____ Data provided

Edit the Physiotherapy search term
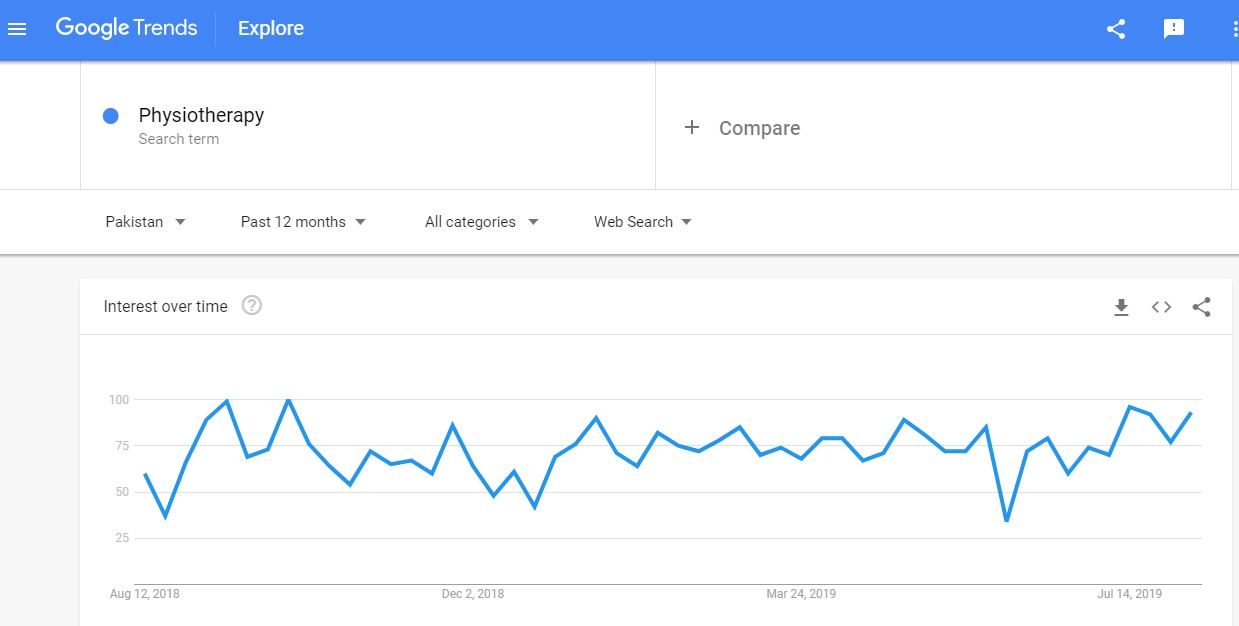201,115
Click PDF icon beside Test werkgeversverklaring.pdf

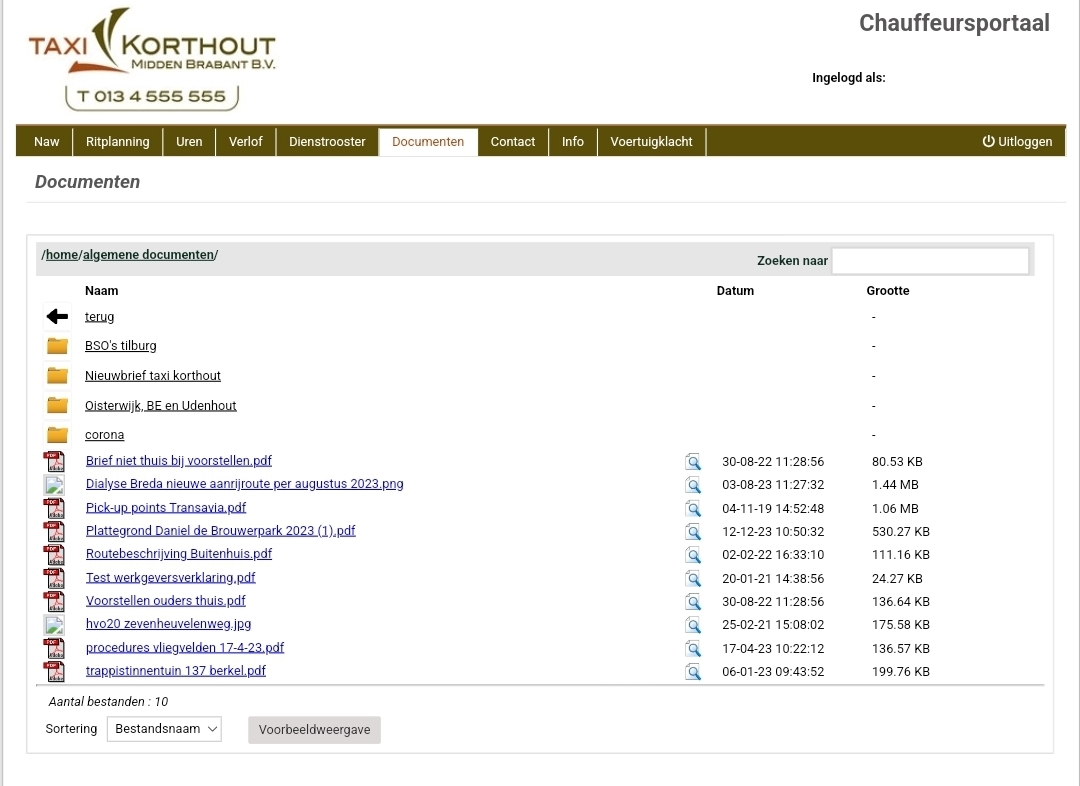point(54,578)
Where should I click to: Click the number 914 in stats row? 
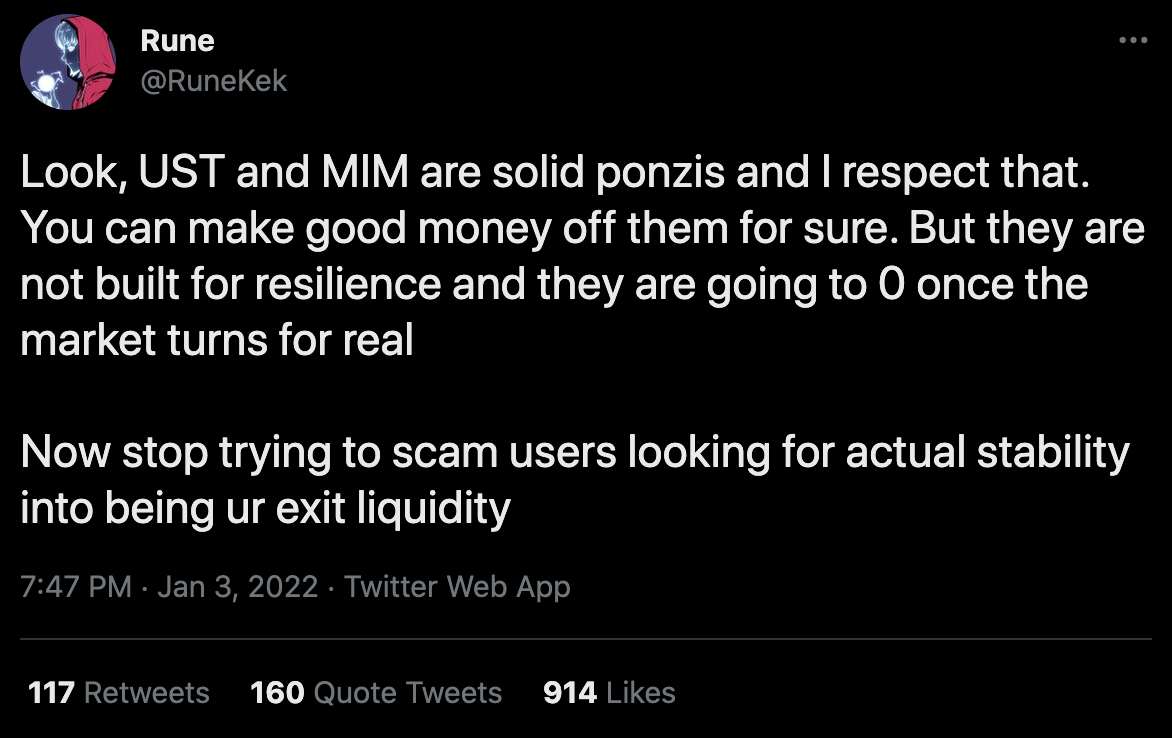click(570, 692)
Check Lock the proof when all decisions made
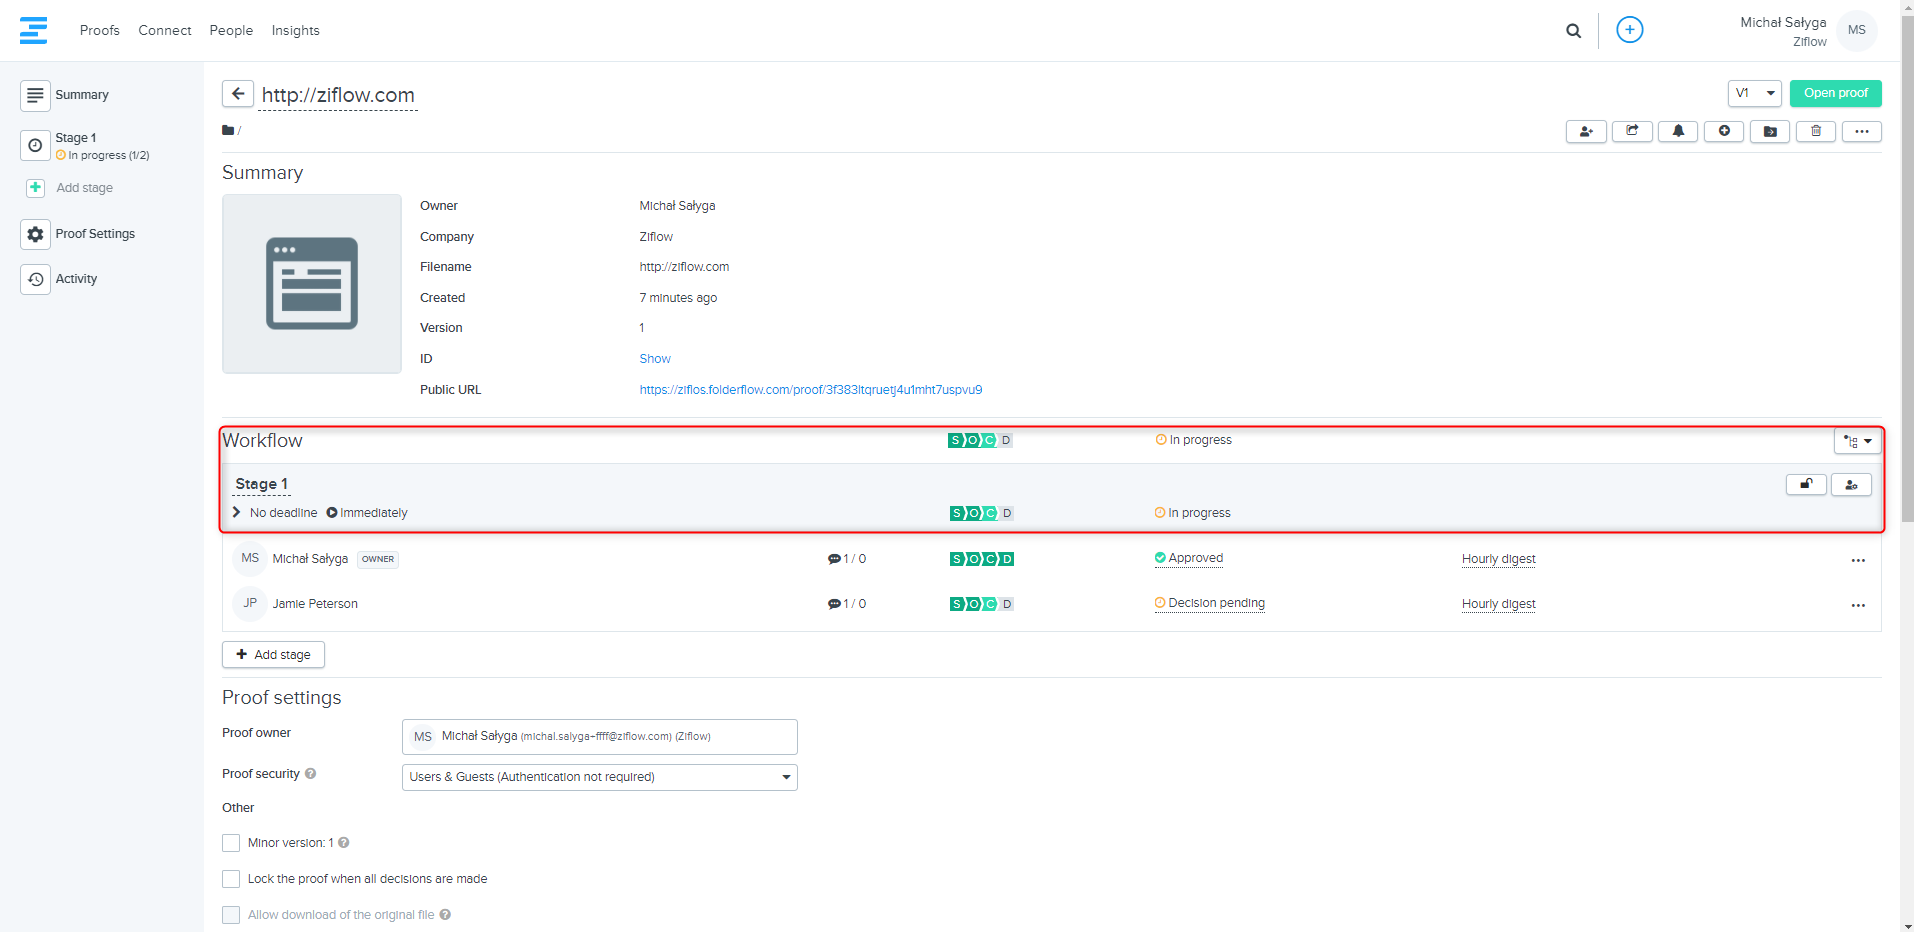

________

▶ _Your objective_
In your reply, please set down exactly the lines from the one containing "Click PDF icon" through the end of the records, with the pictures left out.

▶ _Your solution_
Click PDF icon beside Test werkgeversverklaring.pdf

point(54,578)
Where should I click to: Click the number 914 in stats row? 
click(570, 692)
Check Lock the proof when all decisions made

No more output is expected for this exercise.